Snowboard e esqui puxam novas expectativas na Olimpíada de Inverno
No snowboard halfpipe, por exemplo, Pat Burgener vive uma sequência que chama atenção no circuito internacional. Em dezembro de 2025, ele alcançou o quarto lugar na etapa de Secret Garden, na China, registrando até então o melhor desempenho do Brasil em Copas do Mundo da modalidade. Pouco depois, contudo, veio a confirmação do avanço: a medalha de bronze em Calgary, no Canadá. Com isso, Burgener ocupa atualmente a sexta posição no ranking pré-olímpico, com 288 pontos, cenário que praticamente assegura sua presença na Olimpíada de Inverno.

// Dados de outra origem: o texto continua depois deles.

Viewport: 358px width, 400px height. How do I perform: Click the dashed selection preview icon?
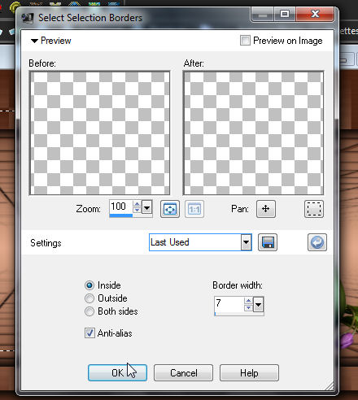click(314, 209)
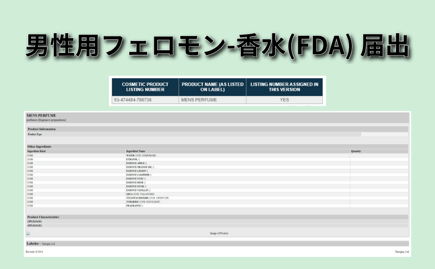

Já no esqui alpino, Lucas Pinheiro Braathen reforça o peso brasileiro entre os principais nomes da elite mundial. Em Alta Badia, na Itália, ele conquistou a medalha de prata no slalom gigante ao completar a prova em 2min35s20. Como resultado, o atleta chegou ao quarto lugar do ranking mundial, algo pouco frequente para países fora do eixo tradicional da modalidade e que amplia as perspectivas do Brasil na Olimpíada de Inverno.
Skeleton amplia o alcance brasileiro
Enquanto isso, o skeleton também apresenta sinais claros de avanço. Nicole Silveira aparece atualmente na 13ª posição do ranking mundial e, recentemente, obteve o oitavo lugar em uma etapa da Copa do Mundo 2025/26. Foi, portanto, sua primeira entrada no top-10 da temporada, alcançada em um momento decisivo do ciclo olímpico. Dessa forma, a atleta amplia o alcance brasileiro e reforça a diversidade de modalidades em que o país chega competitivo à Olimpíada de Inverno.
Mais do que resultados isolados, esse cenário aponta para continuidade e aprendizado acumulado ao longo do ciclo. Assim, a proximidade da Olimpíada de Inverno encontra um Brasil mais preparado, com atletas habituados ao alto nível internacional.